En Sıcak Konular

Emre Aköz


Emre Aköz
0 0 0000

Maceracı olmayan apoletliler Balyoz davasından memnundur



Efendim askeriyenin "burasına" gelmiş de... Daha fazla üstlerine gelinirse, sokağa çıkacakmış da...
Bu tarz konuşmalar, vesayetçi propagandadan başka bir şey değil...
Ulusalcılar, Ergenekoncular, Balyozcular, darbe heveslileri, Silahlı Kuvvetler'in bir "bütün" olduğu sanısını yaymaya uğraşıyor. Sanki tüm apoletliler aynı fikirdeymiş gibi...


***

Halbuki farklı çıkarlar var orduda...
 Balyoz-Ergenekon soruşturma ve davalarının kendilerine kadar uzanmasından korkanların, Genelkurmay Başkanı Org.
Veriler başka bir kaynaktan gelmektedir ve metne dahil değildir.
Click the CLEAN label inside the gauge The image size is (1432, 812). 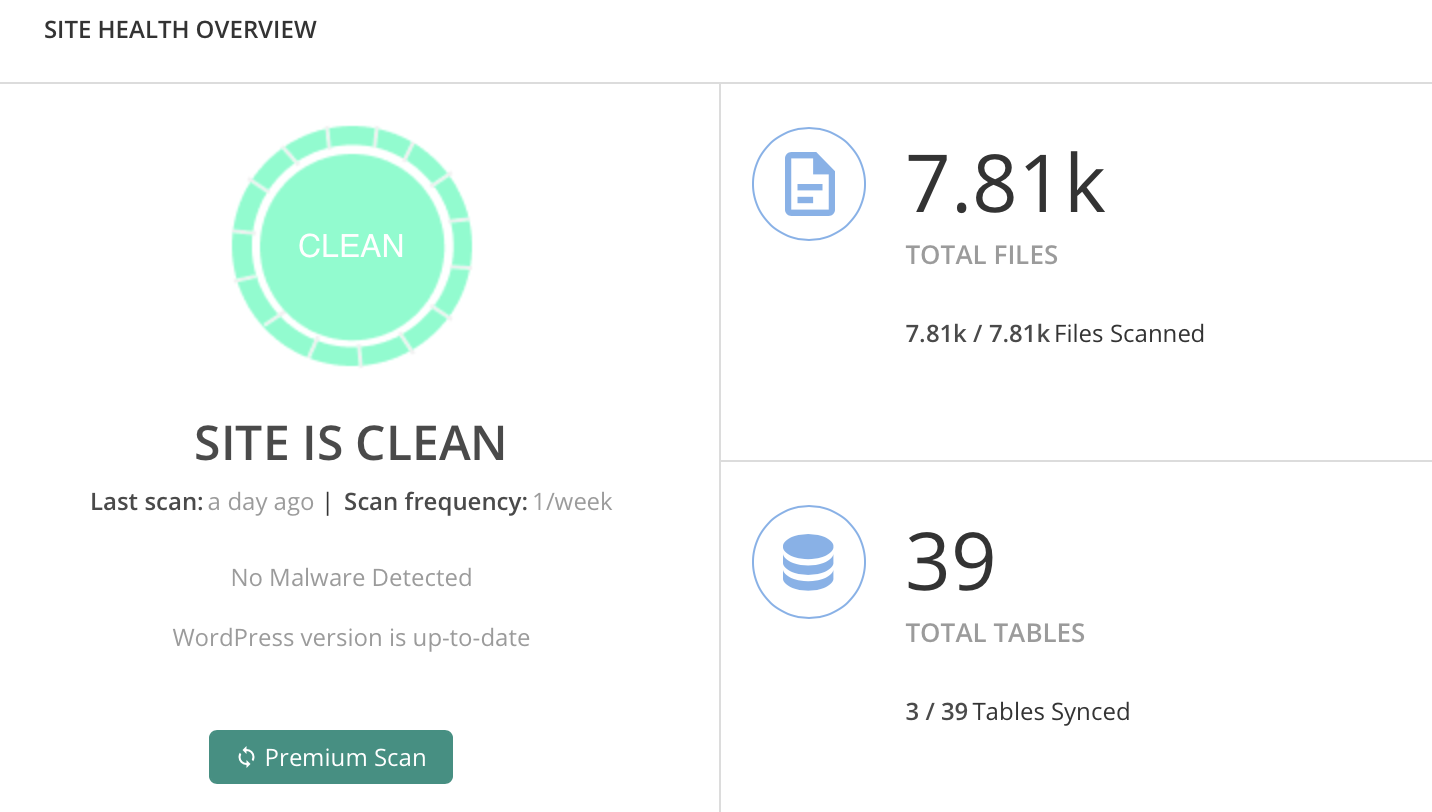[351, 246]
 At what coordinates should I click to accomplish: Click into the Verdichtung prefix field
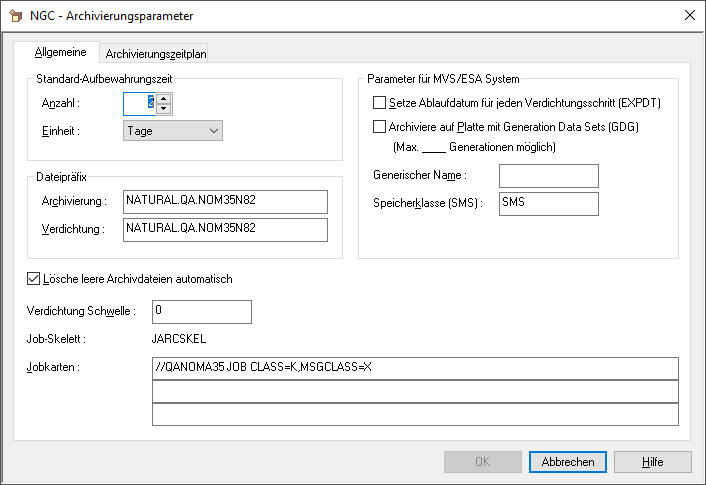coord(225,230)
Işık Koşaner'e baskı yaptığı doğrudur.
 Bu davalara karışmış olanların aileleri ve samimi arkadaşları da Koşaner'e "harekete geçin" diyor.
 1942'den itibaren Silahlı Kuvvetler içinde her zaman darbe heveslileri oldu... Ulusalcılar, Baas kafalılar... Ebette bunlar da GK Başkanı'nı kışkırtmaya çalışıyor.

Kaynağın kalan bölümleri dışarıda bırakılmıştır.